Further, by using a high peak power TEA laser for the CO ₂ laser of the first and second embodiments of the present invention, an output of 1 GW can be obtained even if the peak power is relatively small. Since the alumina covering the surface of the aluminum alloy or the like can be instantaneously removed, efficient aluminum welding can be performed.

[Brief description of the drawings]

FIG. 1 is a diagram that best represents the features of the invention according to the present application.

FIG. 2 is a schematic front end view of a welding torch 1a for explaining a conventional welding method.

FIG. 3 is a schematic view of the tip of a welding torch when a laser beam is applied to a fusion site when welding is performed with a conventional welding torch.

FIG. 4 is a schematic front end of a welding torch 1 illustrating a method for welding aluminum according to a first embodiment of the present invention.

FIG. 5 is a schematic side view of the welding torch 1 viewed from the arrow V in FIG. 4;

FIG. 6 is a schematic sectional view taken along the line VI-VI of FIG. 4;

FIG. 7 is a schematic diagram for explaining a second embodiment of the present invention.

[Explanation of symbols]

 1, 1a Welding wire 2 Workpiece 3 Arc 4 Welding torch tip 5 Welding wire 6 Insulator

Continued on the front page (51) Int.Cl. ⁷ Identification symbol FI Theme coat II (Reference) B23K 9/23 B23K 9 / 23F // B23K 103: 10 103: 10

Claims (2)

[Claims] 1. A welding torch comprising: a welding torch; and a welding wire fed from a tip of the welding torch, wherein an arc is generated between an object to be welded and the welding wire to move the welding torch in a welding direction.
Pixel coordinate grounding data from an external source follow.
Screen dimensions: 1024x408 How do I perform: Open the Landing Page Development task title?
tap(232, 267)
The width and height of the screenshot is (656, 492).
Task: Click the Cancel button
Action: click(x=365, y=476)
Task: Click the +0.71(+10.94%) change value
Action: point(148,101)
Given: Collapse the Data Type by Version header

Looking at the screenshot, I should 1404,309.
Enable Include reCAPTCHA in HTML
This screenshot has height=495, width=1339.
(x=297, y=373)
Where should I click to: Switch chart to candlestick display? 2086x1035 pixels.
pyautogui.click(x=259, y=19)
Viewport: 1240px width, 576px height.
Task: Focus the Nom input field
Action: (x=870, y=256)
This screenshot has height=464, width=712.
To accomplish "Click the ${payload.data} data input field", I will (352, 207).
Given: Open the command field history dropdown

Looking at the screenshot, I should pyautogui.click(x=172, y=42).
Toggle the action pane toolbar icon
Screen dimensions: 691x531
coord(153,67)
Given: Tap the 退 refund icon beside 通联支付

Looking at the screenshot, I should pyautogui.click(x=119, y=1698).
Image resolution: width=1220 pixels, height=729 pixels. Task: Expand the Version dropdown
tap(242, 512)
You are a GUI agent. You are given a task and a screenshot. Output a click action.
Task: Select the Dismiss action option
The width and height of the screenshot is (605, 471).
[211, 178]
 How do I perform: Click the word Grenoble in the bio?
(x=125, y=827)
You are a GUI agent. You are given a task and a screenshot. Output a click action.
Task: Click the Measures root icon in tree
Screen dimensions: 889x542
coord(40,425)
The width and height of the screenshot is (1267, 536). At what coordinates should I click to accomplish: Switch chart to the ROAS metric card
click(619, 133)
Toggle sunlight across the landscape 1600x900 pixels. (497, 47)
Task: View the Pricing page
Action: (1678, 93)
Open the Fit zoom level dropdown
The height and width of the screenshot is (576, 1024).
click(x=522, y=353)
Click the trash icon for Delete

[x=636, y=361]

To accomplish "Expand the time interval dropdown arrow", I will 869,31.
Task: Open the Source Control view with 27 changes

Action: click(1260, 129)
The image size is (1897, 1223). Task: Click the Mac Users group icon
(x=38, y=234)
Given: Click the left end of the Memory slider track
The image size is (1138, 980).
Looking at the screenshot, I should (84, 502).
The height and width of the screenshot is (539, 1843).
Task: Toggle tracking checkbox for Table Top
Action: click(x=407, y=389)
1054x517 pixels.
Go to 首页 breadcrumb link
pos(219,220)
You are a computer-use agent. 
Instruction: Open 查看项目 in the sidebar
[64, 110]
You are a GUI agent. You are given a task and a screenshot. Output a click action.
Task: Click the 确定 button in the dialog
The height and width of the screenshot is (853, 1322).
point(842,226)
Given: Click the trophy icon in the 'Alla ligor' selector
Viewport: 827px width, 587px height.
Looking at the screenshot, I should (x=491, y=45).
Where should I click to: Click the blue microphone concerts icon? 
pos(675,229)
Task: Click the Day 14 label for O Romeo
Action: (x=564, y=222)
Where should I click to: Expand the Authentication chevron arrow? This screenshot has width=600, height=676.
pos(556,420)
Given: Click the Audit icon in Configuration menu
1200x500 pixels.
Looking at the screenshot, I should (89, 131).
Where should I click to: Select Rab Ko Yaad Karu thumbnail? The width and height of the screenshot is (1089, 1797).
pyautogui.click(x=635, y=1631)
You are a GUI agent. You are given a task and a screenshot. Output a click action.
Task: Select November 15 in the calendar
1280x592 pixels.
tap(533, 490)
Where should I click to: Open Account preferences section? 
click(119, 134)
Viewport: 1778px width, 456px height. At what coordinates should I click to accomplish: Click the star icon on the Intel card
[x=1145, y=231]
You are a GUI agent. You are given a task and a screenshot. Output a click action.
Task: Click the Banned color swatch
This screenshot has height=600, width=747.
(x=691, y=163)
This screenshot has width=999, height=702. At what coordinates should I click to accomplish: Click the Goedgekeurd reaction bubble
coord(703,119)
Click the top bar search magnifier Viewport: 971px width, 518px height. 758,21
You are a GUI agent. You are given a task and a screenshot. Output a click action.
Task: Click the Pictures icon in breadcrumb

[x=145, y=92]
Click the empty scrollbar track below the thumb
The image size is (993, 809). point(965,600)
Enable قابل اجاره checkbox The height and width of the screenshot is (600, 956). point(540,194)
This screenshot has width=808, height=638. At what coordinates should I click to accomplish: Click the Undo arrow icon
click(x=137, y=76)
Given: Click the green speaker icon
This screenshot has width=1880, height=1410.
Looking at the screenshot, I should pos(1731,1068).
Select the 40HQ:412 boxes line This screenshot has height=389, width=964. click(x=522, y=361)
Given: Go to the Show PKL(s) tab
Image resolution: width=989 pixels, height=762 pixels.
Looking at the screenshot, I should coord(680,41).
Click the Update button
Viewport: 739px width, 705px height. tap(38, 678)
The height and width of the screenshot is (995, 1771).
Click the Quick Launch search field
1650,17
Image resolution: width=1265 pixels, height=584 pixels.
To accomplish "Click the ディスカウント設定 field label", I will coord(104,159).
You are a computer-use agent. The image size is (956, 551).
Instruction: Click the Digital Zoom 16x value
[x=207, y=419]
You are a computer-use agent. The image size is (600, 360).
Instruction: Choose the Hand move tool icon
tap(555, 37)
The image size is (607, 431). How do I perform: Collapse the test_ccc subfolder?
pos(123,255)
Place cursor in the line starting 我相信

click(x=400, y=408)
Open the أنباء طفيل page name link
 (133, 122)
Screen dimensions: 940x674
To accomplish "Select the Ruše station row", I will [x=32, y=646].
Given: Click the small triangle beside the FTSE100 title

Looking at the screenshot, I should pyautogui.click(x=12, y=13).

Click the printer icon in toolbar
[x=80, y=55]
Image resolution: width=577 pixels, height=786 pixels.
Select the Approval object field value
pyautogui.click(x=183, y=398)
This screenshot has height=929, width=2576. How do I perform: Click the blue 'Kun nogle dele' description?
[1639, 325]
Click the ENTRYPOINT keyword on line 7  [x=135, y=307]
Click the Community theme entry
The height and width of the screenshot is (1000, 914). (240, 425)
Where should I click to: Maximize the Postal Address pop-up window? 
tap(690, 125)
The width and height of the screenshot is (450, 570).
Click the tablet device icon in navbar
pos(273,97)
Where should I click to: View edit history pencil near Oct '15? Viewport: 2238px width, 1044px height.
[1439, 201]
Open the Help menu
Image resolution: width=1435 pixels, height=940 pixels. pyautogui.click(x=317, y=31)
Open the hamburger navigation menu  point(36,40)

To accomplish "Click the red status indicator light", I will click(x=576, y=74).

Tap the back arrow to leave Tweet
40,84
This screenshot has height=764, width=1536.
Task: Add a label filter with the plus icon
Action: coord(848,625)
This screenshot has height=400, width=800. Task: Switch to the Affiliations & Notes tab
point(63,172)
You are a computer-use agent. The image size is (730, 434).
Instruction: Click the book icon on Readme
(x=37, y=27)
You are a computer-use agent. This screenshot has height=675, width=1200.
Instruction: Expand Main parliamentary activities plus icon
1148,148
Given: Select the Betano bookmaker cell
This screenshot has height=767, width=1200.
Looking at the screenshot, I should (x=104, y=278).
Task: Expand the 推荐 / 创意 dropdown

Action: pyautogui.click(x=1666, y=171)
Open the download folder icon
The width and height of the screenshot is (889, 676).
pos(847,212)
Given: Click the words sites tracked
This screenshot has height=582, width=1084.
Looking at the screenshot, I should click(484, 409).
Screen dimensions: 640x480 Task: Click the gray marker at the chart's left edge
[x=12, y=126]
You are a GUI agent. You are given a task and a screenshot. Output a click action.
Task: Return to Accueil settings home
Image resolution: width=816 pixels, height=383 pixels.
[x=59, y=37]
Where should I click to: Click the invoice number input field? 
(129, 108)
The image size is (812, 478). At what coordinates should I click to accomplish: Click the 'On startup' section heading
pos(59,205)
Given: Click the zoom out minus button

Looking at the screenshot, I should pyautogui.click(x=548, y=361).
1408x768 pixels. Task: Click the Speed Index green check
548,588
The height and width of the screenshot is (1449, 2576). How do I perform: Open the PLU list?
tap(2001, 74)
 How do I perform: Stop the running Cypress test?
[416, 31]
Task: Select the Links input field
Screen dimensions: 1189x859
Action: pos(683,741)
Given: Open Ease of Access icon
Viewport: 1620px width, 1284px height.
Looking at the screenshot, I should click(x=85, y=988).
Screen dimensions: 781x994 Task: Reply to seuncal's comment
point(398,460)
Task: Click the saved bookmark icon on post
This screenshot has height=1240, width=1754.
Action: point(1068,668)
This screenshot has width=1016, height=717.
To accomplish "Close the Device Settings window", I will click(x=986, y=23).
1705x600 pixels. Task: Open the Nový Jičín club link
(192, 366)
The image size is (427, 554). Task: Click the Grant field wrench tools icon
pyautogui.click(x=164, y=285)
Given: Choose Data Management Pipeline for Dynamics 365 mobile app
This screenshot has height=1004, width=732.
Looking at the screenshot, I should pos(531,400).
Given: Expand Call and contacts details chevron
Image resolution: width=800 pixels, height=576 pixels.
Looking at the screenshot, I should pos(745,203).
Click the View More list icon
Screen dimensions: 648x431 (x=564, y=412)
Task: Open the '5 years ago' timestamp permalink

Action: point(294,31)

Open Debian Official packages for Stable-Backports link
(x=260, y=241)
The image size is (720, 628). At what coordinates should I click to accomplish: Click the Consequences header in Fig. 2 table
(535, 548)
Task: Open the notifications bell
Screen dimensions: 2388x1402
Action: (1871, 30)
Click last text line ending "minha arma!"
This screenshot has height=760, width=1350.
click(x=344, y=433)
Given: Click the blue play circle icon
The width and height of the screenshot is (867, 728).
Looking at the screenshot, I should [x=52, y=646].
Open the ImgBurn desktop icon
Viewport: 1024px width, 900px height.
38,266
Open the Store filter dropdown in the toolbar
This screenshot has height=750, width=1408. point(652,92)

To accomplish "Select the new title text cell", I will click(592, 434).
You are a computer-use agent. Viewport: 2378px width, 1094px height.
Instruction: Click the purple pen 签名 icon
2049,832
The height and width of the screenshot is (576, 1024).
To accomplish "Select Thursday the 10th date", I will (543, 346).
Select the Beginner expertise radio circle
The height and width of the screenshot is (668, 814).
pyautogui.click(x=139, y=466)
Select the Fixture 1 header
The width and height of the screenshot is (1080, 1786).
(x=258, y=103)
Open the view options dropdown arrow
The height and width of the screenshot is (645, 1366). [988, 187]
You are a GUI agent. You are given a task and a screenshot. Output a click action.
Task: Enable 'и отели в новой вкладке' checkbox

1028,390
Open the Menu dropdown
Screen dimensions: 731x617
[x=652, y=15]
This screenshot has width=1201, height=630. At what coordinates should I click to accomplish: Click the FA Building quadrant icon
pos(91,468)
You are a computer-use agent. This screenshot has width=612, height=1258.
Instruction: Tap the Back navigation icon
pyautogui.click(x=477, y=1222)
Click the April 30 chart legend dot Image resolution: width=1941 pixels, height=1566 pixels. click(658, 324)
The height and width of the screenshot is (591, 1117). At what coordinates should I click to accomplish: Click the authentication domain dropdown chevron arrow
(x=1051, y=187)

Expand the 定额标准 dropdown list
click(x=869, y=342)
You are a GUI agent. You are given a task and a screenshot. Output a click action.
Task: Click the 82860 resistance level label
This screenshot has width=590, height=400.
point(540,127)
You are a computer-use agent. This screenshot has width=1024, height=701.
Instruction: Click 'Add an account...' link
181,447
In the method of welding aluminum, a welding torch provided with an insulator mounted in front of the welding wire in the welding direction and so as not to be in close contact with the workpiece is moved in the welding direction. when performing the welding operation Te, the a front side of the insulator toward the welding direction, wherein the welded while irradiating CO ₂ laser beam to a position apart a predetermined distance from the welding site of the weldment A method for welding aluminum, comprising removing an oxide film on an object and performing arc welding on a welded portion of the workpiece from which the oxide film has been removed. 2. A welding torch comprising: a welding torch; and a welding wire fed from a tip of the welding torch. An arc is generated between the workpiece and the welding wire to move the welding torch in a welding direction. In the method of welding aluminum, a welding torch provided with an insulator mounted in front of the welding wire in the welding direction and so as not to be in close contact with the workpiece is moved in the welding direction. when performing the welding operation Te, the a front side of the insulator toward the welding direction, wherein the welded while irradiating CO ₂ laser beam to a position apart a predetermined distance from the welding site of the weldment A method for welding aluminum by removing an oxide film of an object and performing welding by hybridizing arc welding and diode laser light on a welded portion of the workpiece from which the oxide film has been removed.